The Government has a plan for economic growth through investment zones. It is not true to claim we are attacking nature nor going back on our commitments. We have legislated through the ground-breaking Environment Act and will continue to improve our regulations and wildlife laws in line with our ambitious vision. The Environment Act 2021 will deliver one of the most ambitious environmental programmes of any country on earth. Through the Act, the UK will clean up the country’s air, restore natural habitats, increase biodiversity, reduce waste and make better use of our resources. It will halt the decline of species by 2030, clean up our air and protect the health of our rivers, reform how we deal with waste and tackle deforestation overseas.
The Environment Act 2021, which was brought forward by this Government, requires this and all future Governments to set a new, historic legally binding target to be set to halt the decline in species abundance by 2030, as a core part of our commitment to leave the environment in a better state than we found it. Through the Nature Recovery Green Paper, Ministers are exploring proposals to create a system which will better enable the delivery of that target, and which better reflects our domestic species and habitats.
I would like to assure you that none of the proposals outlined in the Green Paper reduces protections. The proposals seek to make it easier for everyone who engages with protected sites to understand our goals for our sites, reasons for protecting them, and how sites can be effectively managed to achieve nature recovery. The ambition is to create a system that better reflects the latest scientific evidence including the impacts of climate change, the domestic and international importance of our species and habitats, and our significant goals to recover nature, both on land and at sea.
I understand that the current process highlights where sites are in poor condition. Instead, Ministers want to find opportunities to create a system that better reflects the latest science and finds solutions to help drive nature recovery, maintain protections, and create more upfront certainty and clarity for all. The working group recommendations for a “clearer decision-making framework” and “strategic solutions” reflect this.
The National Planning Policy Framework is clear that great weight should be given to conserving and enhancing the landscape and scenic beauty in Areas of Outstanding Natural Beauty. Specific strong protections are enshrined for protected areas or assets of particular importance within the framework, including Areas of Outstanding Natural Beauty, Sites of Special Scientific Interest, Green Belt, irreplaceable habitats, and designated heritage assets.
Under proposed changes to the planning system, the process used to assess the potential environmental effects of relevant plans and major projects will be improved through a requirement to prepare Environmental Outcome Reports. This will put protecting our environment and pursuing environmental improvements at the forefront of assessments.
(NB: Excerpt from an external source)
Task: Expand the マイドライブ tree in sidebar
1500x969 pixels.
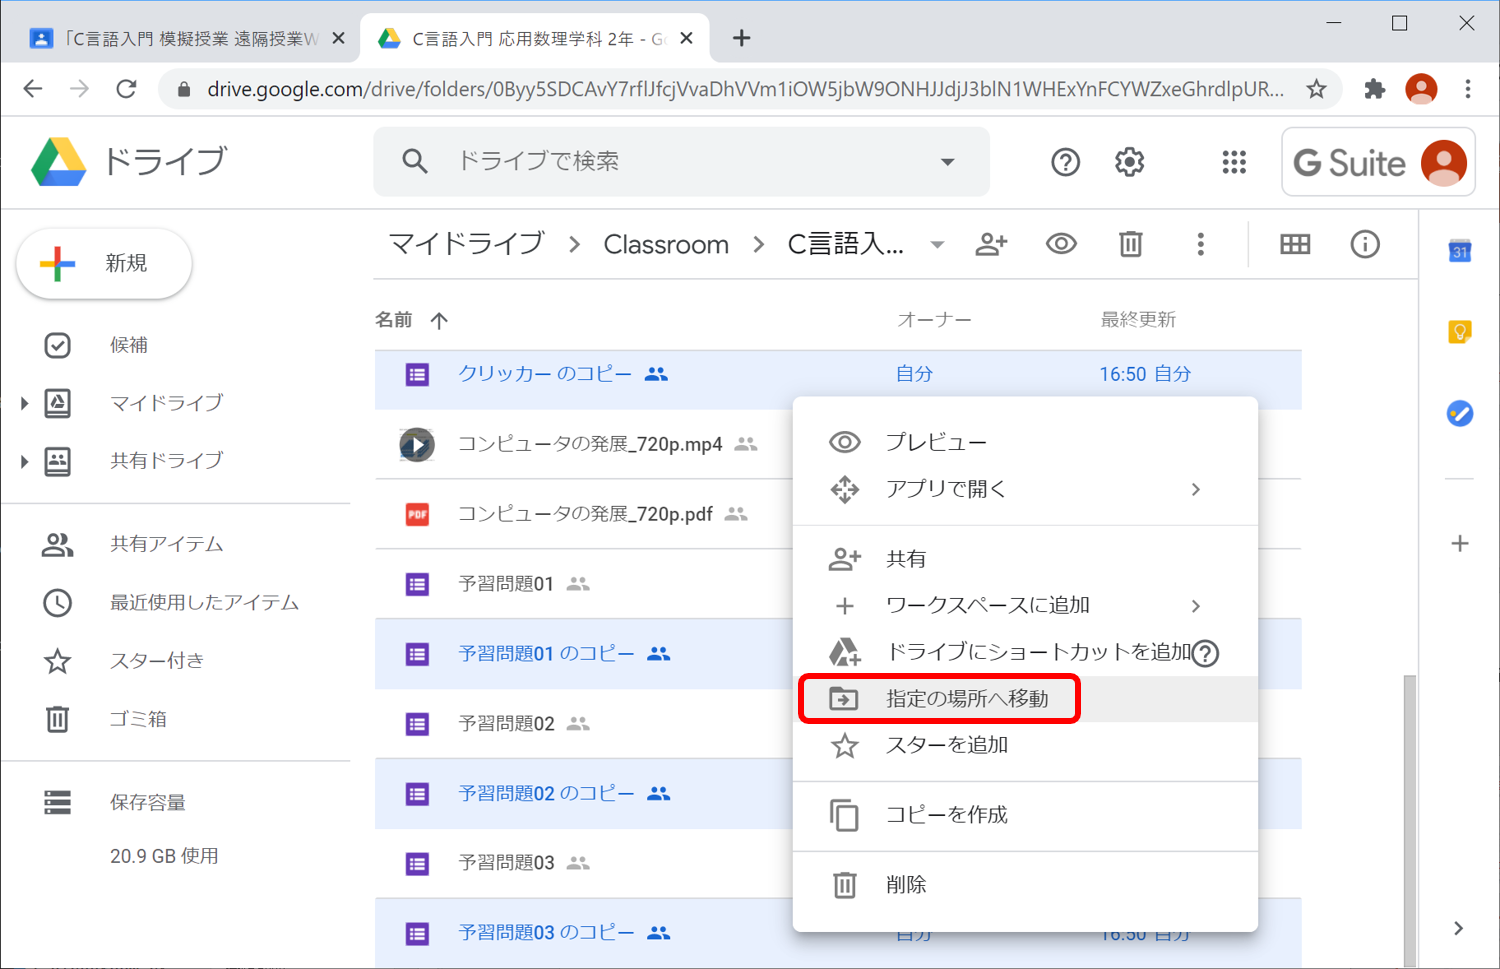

This is in addition to changes to the National Planning Policy Framework, which has been updated with a new expectation that all new streets are tree-lined, alongside measures to improve biodiversity and access to nature through design.
You may also be interested to know that the Environment Act introduces mandatory net gain for biodiversity into the planning system. This will ensure that new houses are not built at the expense of nature and deliver thriving natural spaces for our communities. Planning for nature recovery will also be improved through Local Nature Recovery Strategies, while Nature Recovery Networks will be established to join up nature sites and create wildlife-rich places.
Environmental Land Management Scheme
As part of the Agricultural Transition Plan, I am aware that the Government is introducing three agricultural schemes to replace the arbitrary land-based subsidies we retained from the EU. Instead, the Government is introducing policies that work for farm businesses, food production and the environment, including the Sustainable Farming Incentive, Local Nature Recovery and Landscape Recovery. I understand that Ministers aim for at least 70 per cent of farms to participate in these schemes, by making sure that all farm types can access the funding and support that works for them.
The Sustainable Farming Incentive will support sustainable approaches to farming that will benefit the environment alongside food production. This year, the initial offer is focused on soils, supporting farmers to build the health and fertility of their soil and reduce soil erosion which is essential for sustainable food production. This will help to bolster food security and the longer-term resilience of the sector. This scheme is now open for applications via the Rural Payments Agency.
Further, Local Nature Recovery will pay for locally-targeted actions to make space for nature in the farmed landscape and the wider countryside, alongside food production. I am aware that these could be done, for example, on parts of farms that are not suitable for production, less productive or difficult to work. I understand that this scheme is expected to be rolled out in 2024.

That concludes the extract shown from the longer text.